Federal Reserve Open Markets Committee will end its 2023's first meeting on Wednesday, February 1. Recently published economic data were mixed; inflation progress has been encouraging, but the labor market is still strong, which means members will have a hard job making decisions. 


While market participants widely priced in a 25 bps rate hike, the critical question is the Fed's signal about further hikes and its outlook. Powell's press conference also must be watched closely, as Federal Reserve Chair Jerome Powell may answer journalists' challenging questions. However, Fed and Powell will keep options open for future moves, and we can hear that it will be data-based. 


One of their main jobs is to keep the balance between high inflation and economic growth. If they raise rates by 25 bps and say they're now balanced between higher-than-expected inflation and lower inflation amid a weakening economy, the S&P 500 will rise rapidly. But if Fed raises the rates by 50 bps and continues to say that inflation risks are to the upside and the labor market is still strong, we have to see more bulls in the USD chart and pressure on the stock markets. 


Looking at previous meeting minutes shows that members are concerned about inflation. Especially if they prepare more favorable conditions for the growth of stock markets, it will raise inflation again or at least hold it to higher levels. As they said in December minutes, increasing stock markets and, generally, the rally in the financial markets "complicate the Committee's effort to restore price stability," 
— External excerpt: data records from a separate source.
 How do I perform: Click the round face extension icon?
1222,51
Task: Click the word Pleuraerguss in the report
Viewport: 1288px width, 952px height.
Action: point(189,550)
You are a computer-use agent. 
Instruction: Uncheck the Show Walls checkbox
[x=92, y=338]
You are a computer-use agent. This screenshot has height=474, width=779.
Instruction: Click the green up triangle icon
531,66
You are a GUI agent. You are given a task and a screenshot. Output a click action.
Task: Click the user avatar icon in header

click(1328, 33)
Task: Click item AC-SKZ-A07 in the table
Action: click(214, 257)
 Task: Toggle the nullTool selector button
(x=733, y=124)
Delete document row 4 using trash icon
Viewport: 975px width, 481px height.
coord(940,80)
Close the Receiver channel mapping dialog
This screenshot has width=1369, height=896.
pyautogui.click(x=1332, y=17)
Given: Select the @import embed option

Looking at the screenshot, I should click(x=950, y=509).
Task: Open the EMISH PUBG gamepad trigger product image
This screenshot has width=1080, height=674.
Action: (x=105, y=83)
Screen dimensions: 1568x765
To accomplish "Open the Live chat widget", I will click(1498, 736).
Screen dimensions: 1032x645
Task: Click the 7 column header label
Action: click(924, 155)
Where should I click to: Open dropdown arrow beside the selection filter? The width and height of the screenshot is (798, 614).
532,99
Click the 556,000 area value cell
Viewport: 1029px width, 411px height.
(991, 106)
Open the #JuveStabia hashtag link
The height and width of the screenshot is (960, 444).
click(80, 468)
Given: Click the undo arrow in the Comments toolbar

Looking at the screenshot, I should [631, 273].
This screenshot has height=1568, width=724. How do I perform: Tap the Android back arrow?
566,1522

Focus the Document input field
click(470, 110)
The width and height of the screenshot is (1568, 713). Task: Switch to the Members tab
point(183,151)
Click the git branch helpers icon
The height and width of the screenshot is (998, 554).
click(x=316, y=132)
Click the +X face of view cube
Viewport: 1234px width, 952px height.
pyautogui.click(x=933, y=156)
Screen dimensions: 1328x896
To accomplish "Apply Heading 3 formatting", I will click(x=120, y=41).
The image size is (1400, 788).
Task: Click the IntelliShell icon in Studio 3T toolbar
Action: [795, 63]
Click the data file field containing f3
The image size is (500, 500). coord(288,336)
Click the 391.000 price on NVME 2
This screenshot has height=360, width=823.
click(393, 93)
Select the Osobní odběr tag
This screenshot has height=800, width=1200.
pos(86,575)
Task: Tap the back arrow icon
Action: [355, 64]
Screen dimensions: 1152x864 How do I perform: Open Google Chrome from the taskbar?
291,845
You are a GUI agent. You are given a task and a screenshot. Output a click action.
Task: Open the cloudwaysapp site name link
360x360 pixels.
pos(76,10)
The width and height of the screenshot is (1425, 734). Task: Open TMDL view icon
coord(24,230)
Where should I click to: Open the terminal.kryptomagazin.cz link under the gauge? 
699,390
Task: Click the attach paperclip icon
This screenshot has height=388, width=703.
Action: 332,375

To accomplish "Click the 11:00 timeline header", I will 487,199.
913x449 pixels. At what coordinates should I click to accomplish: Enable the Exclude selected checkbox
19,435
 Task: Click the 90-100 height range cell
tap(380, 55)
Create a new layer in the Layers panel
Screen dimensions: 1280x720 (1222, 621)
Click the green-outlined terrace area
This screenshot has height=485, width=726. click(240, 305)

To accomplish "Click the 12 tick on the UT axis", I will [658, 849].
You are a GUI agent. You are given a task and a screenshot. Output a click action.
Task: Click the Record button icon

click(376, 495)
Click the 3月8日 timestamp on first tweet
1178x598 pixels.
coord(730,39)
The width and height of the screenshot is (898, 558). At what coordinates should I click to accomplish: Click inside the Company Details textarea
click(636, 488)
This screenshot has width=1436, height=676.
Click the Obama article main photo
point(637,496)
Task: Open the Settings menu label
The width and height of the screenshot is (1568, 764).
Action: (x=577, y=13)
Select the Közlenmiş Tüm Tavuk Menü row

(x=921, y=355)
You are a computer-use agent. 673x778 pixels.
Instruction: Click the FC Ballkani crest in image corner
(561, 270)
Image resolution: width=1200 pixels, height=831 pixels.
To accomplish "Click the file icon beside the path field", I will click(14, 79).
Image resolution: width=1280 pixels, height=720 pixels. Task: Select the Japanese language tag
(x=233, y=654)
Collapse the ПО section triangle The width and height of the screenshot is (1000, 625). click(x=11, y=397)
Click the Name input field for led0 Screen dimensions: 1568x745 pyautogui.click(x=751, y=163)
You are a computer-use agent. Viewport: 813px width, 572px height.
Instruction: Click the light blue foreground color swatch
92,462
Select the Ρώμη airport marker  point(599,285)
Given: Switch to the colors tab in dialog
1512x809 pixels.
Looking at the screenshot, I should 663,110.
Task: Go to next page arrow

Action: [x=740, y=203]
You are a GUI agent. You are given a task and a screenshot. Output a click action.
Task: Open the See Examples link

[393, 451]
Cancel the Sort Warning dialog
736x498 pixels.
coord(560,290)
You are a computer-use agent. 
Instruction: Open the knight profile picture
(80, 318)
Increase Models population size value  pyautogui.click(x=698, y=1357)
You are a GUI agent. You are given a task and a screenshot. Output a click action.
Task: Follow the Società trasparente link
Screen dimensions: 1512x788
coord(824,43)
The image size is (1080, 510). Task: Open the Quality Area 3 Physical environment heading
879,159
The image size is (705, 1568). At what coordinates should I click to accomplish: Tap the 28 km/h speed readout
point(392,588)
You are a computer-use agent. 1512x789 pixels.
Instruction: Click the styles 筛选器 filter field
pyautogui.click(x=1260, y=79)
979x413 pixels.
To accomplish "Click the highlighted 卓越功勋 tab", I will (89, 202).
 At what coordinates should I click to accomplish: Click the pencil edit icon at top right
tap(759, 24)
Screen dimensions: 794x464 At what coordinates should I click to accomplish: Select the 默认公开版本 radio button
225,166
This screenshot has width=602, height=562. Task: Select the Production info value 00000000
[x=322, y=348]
Unfortunately, we have the NFP numbers on Friday, where we can have more data on employment levels and wage growth. However, data we have so far shows that the labor market is still strong and wages grow, even if slower, which means the hope of a faster inflation reduction can be illusory.


Considering the data, what I mentioned above, and market condition, most likely, we can see a less hawkish tone in the statements and decisions with only a 25 bps rate hike. Still, Mr. Powell can restore the balance in his press conference and questions and answers with reporters. Finally, market participants will look at future decisions with more caution. In the first hours, we may see the bulls in the stock markets and pressure on USD, but finally, the market reaction must be the opposite reality. Stock markets will have to endure more stress in the coming days and weeks, and US dollars will have more demand.